B. İstinaf Sebepleri
Davacı idare vekili istinaf dilekçesinde özetle; davacı idare yararına vekâlet ücretine hükmedilmesi gerektiği halde davalılar vekilleri lehine vekâlet ücretine hükmeder şekilde hüküm kurulmasının usul ve Kanuna aykırı olduğunu, idare lehine vekâlet ücretine hükmedilmesine karar verilmesi gerektiğini ileri sürerek istinaf isteminde bulunmuştur.

C. Gerekçe ve Sonuç
Bölge Adliye Mahkemesinin yukarıda tarih ve sayısı belirtilen kararı ile Mahkemenin dayandığı gerekçelere göre davanın kabulüne karar verilmesinde bir isabetsizlik bulunmadığı ne var ki davacı idare lehine vekâlet ücretine hükmedilmesi gerektiğinden bahisle idare vekilinin istinaf başvurusunun kabulü ile İlk Derece Mahkemesi kararını düzeltilerek yeniden esas hakkında karar verilmiştir.

V. TEMYİZ
A. Temyiz Yoluna Başvuranlar
Bölge Adliye Mahkemesinin yukarıda belirtilen kararına karşı süresi içinde bir kısım davalılar vekillerince temyiz isteminde bulunmuştur.

B. Temyiz Sebepleri
1. Davalılar … vd. vekili temyiz dilekçesinde özetle; 2942 sayılı Kanun’un 29 uncu maddesi gereğince yargılama giderlerinin davacı idare üzerinde bırakılması gerektiğini, vekâlet ücreti de yargılama giderlerinden olduğundan ve Anayasa Mahkemesinin bu husustaki kararları dikkate alınmadan dava açılmasında kusuru bulunmayan ve kendisini vekille temsil ettiren davalılar lehine vekâlet ücretine hükmedilmesi gerekirken davacı idare lehine vekâlet ücretine hükmedilmesinin hatalı olduğunu, Bölge Adliye Mahkemesi kararını bozulmasını talep etmiştir.

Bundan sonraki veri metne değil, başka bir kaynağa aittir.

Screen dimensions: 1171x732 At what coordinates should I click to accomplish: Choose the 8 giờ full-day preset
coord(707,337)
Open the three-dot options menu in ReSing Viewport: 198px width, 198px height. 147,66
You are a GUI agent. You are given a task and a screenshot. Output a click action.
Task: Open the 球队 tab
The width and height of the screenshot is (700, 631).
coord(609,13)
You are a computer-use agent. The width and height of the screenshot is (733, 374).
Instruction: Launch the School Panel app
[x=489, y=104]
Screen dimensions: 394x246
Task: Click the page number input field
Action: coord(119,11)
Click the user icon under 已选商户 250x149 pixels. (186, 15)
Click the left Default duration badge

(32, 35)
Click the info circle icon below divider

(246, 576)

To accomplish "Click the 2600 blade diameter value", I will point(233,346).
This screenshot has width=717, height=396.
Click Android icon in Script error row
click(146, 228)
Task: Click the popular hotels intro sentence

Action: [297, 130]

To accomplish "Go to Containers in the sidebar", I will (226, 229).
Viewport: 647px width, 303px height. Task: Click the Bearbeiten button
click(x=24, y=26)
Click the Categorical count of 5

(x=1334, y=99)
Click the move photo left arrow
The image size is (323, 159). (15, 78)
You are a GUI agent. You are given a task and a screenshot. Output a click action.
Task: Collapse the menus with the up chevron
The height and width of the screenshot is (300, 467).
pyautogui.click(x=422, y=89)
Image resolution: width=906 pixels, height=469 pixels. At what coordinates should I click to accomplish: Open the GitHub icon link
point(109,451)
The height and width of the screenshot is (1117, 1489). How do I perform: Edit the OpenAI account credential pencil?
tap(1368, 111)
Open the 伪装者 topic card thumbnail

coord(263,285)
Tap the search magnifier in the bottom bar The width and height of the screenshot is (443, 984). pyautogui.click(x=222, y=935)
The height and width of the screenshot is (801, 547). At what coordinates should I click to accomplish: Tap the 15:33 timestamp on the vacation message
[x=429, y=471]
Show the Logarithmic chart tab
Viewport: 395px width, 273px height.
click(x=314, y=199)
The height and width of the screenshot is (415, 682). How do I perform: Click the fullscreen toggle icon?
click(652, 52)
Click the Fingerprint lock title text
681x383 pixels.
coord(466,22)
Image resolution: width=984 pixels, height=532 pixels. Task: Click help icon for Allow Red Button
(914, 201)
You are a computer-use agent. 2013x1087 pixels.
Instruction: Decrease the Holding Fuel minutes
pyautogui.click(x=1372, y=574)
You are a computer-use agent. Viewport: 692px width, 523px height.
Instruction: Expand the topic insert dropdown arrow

2. Davalılar … vd. vekili temyiz dilekçesinde özetle; 2942 sayılı Kanun’un 29 uncu maddesi gereğince yargılama giderlerinin davacı idare üzerinde bırakılması gerektiğini, vekâlet ücreti de yargılama giderlerinden olduğundan ve Anayasa Mahkemesinin bu husustaki kararları dikkate alınmadan dava açılmasında kusuru bulunmayan ve kendisini vekille temsil ettiren davalılar lehine vekâlet ücretine hükmedilmesi gerekirken davacı idare lehine hükmedilmesinin hatalı olduğunu, vekâlet ücretinin kaldırılarak Bölge Adliye Mahkemesi kararını bozulmasını talep etmiştir.

C. Gerekçe
1. Uyuşmazlık ve Hukukî Nitelendirme
Uyuşmazlık, 2942 sayılı Kanunu’nun mülga 17 nci maddesi uyarınca davacı idare adına tescil istemine ilişkindir.

2. İlgili Hukuk
1.6100 sayılı Hukuk Muhakemeleri Kanun’un (6100 sayılı Kanun) 359 uncu maddesinin birinci fıkrası ile 370ve 371 inci maddeleri.

2. 2942 sayılı Kanun’un (mülga 24.04.2001 – 4650/21 md.) 17 nci maddesi

3.4721 sayılı Türk Medeni Kanunu’nun ( 4721 sayılı Kanun) taşınmazı mülkiyetinin kazanılması başlıklı 705 inci maddesinin ikinci Fıkrası şöyledir:
”Mahkeme kararı, cebr-i icra, işgal, kamulaştırma halleri ile kanunda öngörülen diğer hallerde mülkiyet tescilden önce kazanılır”

3. Değerlendirme
1. Bölge adliye mahkemelerinin nihai kararlarının bozulması 6100 sayılı Kanun’un 371 inci maddesi ile 369 uncu maddesinin birinci fıkrasında yer alan sebeplerden birinin varlığı hâlinde mümkündür.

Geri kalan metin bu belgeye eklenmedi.